Israeli researchers have discovered how sea urchins build their skeleton, which could lead to new treatment for cancer, the northern University of Haifa (UH) reported on Thursday.
In the UH study published in the journal Proceedings of the National Academy of Sciences (PNAS), it was found that the sea urchin builds its skeleton in much the same way as mammals and other vertebrates develop their circulatory system.
This means that about 550 million years ago, the sea urchins, along with other echinoderm phylum animals, made a change in their genetic program of building blood vessels, and turned it into a calcium-based skeleton.
According to the researchers, it is easier to change an existing program than to build a whole new genetic one.
Thus, animal phylums independently developed their way of taking minerals from the environment to build a skeleton, and there is no "ancestor" who developed one way that everyone inherited.
The researchers focused on the process of biomineralization (in the embryonic stage), in which an animal uses the minerals it absorbs from the environment and turns them into skeletons - with in sea urchins the mineral is calcium carbonate.

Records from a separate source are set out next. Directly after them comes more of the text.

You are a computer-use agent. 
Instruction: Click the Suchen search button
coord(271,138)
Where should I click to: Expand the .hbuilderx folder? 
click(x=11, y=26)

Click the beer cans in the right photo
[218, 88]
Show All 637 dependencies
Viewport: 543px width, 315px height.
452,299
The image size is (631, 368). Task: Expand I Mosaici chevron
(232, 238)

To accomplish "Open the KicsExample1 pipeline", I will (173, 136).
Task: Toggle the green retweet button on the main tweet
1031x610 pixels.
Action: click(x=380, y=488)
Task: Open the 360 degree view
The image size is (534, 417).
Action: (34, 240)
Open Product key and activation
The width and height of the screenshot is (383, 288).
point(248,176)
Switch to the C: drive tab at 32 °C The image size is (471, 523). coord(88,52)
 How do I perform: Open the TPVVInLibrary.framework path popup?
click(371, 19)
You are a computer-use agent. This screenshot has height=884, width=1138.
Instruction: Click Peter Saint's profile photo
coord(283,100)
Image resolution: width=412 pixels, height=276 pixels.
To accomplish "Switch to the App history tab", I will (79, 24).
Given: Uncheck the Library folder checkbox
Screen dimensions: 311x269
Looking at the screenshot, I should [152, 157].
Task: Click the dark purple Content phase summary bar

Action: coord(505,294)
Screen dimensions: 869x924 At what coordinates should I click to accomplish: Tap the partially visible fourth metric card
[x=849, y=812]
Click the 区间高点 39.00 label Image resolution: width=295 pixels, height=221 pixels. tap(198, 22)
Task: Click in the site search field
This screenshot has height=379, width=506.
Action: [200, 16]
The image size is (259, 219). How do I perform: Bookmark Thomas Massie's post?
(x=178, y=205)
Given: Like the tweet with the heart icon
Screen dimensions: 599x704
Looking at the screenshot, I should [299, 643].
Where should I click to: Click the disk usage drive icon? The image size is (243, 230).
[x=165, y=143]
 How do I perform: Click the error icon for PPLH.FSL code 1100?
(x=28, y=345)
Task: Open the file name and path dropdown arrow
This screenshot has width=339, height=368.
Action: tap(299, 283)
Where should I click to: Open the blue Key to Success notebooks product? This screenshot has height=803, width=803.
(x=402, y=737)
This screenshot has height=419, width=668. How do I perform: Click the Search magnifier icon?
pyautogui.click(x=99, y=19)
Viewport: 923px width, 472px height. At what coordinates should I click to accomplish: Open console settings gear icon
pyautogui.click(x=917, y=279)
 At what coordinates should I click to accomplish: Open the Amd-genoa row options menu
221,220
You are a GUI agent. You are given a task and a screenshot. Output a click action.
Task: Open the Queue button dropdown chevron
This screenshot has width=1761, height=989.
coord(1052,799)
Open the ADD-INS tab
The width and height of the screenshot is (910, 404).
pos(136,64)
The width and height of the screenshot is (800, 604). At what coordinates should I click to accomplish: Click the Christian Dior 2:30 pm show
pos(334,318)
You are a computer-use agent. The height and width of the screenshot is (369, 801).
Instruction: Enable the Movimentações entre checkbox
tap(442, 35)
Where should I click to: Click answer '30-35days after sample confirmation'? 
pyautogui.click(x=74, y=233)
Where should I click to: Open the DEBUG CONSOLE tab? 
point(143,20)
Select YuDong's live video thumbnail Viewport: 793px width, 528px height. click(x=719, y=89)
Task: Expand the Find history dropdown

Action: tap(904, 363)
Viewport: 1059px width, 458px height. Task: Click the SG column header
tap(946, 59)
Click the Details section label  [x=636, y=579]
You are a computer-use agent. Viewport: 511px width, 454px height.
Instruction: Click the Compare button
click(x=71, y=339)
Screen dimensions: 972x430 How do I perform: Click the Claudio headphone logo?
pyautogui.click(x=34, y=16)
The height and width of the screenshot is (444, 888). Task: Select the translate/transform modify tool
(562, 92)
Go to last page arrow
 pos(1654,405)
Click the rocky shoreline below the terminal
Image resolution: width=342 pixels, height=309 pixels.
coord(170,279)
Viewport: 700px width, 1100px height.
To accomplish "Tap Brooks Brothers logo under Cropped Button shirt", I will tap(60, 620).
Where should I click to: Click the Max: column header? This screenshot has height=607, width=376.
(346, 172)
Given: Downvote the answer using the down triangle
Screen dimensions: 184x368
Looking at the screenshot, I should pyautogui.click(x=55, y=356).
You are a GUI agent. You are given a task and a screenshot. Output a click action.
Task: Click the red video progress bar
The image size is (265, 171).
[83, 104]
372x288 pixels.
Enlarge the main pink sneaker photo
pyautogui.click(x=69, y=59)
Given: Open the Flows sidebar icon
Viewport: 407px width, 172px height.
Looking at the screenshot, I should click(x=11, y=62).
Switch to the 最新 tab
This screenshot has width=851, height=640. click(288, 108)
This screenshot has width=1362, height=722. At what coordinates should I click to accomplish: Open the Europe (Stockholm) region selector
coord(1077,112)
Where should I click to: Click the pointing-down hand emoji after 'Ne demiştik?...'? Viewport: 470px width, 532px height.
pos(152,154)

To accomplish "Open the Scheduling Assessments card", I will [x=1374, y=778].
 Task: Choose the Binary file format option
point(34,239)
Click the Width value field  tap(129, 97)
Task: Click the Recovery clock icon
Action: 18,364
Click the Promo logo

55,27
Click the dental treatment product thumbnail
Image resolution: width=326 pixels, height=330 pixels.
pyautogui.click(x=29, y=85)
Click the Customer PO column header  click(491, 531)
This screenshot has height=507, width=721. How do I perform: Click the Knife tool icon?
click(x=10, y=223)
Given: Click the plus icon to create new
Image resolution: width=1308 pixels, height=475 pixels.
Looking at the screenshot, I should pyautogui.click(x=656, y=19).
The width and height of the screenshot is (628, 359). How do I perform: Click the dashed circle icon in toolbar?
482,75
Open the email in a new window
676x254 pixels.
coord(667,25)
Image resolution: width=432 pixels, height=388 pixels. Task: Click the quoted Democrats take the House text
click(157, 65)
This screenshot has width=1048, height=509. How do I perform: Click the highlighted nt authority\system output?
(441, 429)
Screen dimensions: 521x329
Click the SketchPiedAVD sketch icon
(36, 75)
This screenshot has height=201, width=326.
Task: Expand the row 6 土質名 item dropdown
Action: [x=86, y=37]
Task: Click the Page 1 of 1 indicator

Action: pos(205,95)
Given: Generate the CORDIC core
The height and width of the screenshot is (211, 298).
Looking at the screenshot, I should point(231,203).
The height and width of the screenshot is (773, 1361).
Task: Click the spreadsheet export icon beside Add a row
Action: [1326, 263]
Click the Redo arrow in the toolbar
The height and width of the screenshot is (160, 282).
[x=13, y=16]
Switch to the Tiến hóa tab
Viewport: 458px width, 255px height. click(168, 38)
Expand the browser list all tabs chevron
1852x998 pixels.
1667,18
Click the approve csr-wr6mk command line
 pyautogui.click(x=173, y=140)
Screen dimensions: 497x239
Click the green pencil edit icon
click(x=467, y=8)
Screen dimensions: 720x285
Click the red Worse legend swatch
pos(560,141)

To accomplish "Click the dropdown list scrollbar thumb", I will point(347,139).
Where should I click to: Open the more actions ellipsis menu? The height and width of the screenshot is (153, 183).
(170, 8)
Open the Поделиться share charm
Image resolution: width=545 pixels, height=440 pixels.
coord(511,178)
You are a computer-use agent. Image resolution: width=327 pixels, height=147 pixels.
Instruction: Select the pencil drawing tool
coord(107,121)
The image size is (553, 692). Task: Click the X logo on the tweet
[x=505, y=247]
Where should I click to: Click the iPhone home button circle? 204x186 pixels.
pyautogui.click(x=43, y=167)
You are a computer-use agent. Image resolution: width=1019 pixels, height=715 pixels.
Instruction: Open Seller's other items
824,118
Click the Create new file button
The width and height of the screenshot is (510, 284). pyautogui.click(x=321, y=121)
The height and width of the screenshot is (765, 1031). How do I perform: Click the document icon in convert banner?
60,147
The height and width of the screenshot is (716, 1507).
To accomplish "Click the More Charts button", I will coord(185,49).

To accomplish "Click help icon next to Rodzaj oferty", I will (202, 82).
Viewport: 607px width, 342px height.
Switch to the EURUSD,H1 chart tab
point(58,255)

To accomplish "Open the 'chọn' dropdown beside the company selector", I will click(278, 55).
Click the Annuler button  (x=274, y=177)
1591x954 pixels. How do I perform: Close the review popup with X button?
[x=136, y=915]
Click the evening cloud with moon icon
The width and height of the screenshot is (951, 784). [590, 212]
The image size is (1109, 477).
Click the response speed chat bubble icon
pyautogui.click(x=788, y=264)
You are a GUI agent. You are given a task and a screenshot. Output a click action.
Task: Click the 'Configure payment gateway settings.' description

The researchers found that the skeleton that develops in the sea urchin embryos is tubular, very similar to the structure of a human's blood vessels, except that instead of blood inside the tube there is calcite.
The researchers also showed that the vascular endothelial growth factor (VEGF) gene, which is responsible for the formation of the vascular system in humans, also plays an active role in the formation of the skeleton of sea urchins.
VEGF is known to play an active role in the formation of cancer metastases, providing them with new blood vessels with oxygen supply.
Therefore, a better understanding of VEGF control mechanisms can help fight cancer and develop new drugs.
In addition, by learning how the sea urchin controls the features of crystals, as it does with calcite crystals, it will be possible to produce strong artificial crystals in any form.